Directions: Format the records below as a numbered list, starting at the line containing "You are a GUI" and running through the end of the records, skipping any blank lines and leaving the pictures out.
— START Data to process —
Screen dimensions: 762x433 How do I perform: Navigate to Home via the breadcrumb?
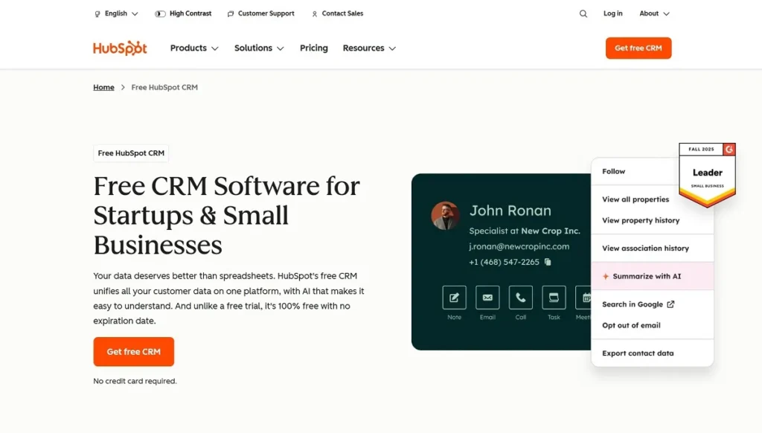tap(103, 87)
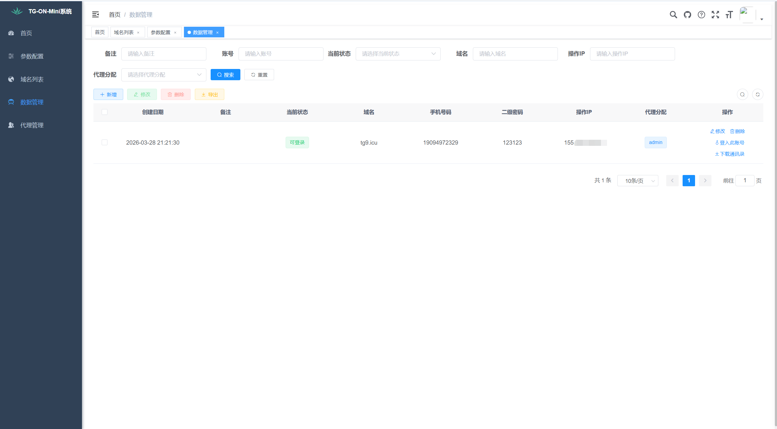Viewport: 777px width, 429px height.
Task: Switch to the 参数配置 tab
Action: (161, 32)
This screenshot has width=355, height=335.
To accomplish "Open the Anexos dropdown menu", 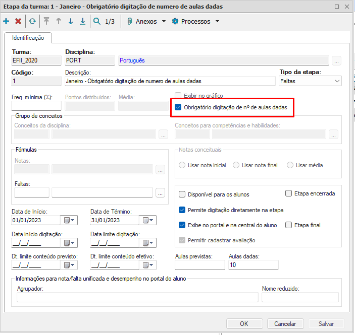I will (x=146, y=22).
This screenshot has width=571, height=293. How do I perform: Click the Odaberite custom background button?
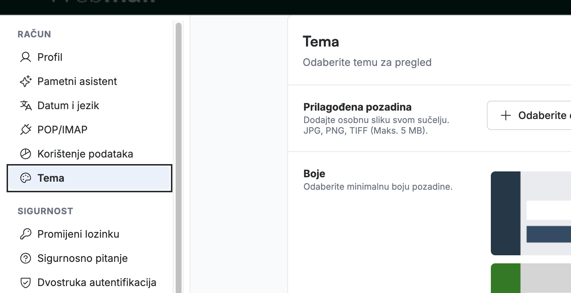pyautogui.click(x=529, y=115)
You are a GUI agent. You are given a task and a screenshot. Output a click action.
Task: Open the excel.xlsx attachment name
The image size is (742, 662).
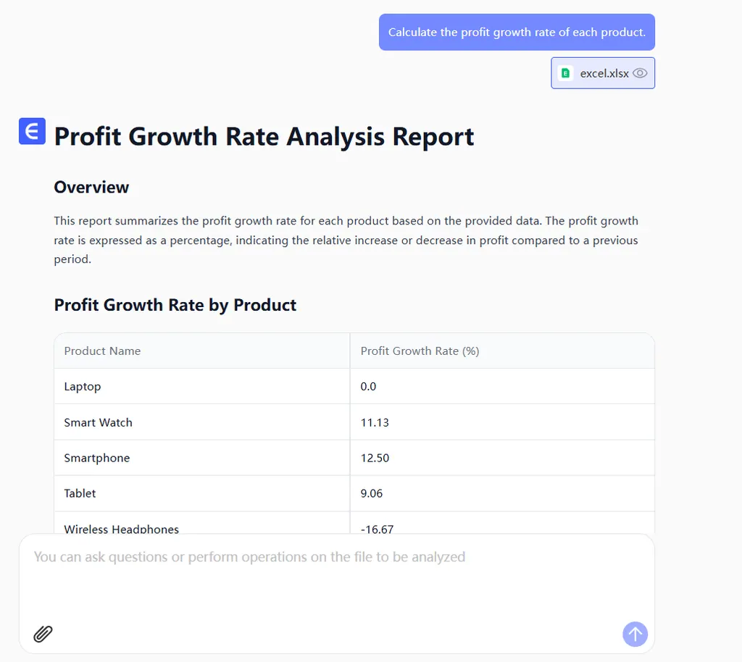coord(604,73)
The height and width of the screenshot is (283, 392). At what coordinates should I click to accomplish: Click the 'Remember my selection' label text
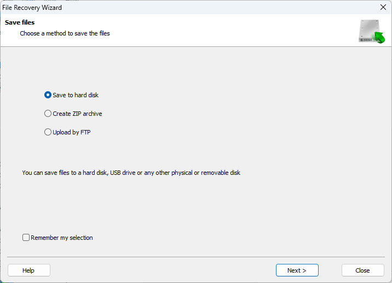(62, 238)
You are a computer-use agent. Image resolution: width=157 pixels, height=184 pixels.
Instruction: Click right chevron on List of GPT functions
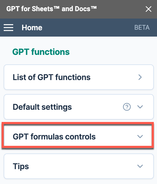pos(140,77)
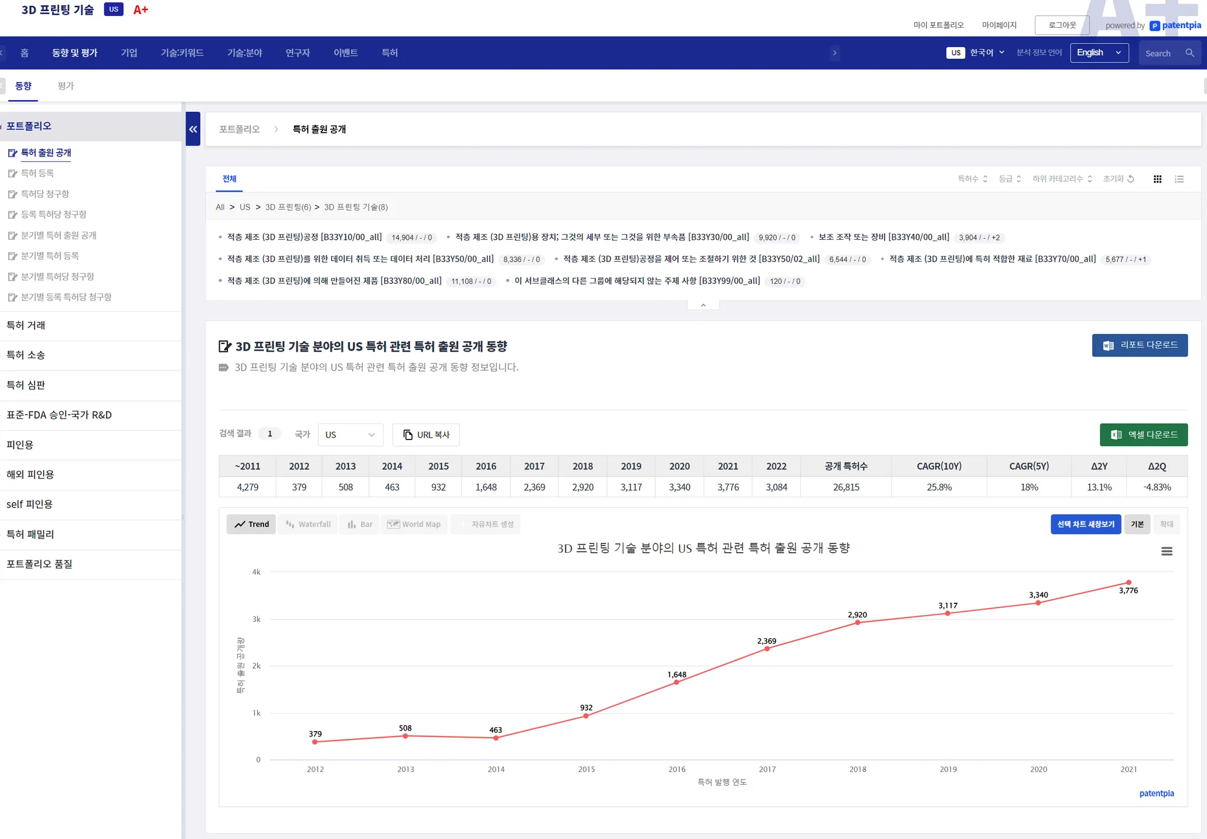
— END Data to process —
The reply:
1. You are a GUI agent. You are given a task and a screenshot. Output a click action.
2. Task: Open the excel.xlsx attachment name
3. The image size is (742, 662).
4. coord(604,73)
5. The height and width of the screenshot is (283, 392). At what coordinates should I click to accomplish: Click the 'Remember my selection' label text
6. (62, 238)
7. You are a computer-use agent. Image resolution: width=157 pixels, height=184 pixels.
8. Instruction: Click right chevron on List of GPT functions
9. pos(140,77)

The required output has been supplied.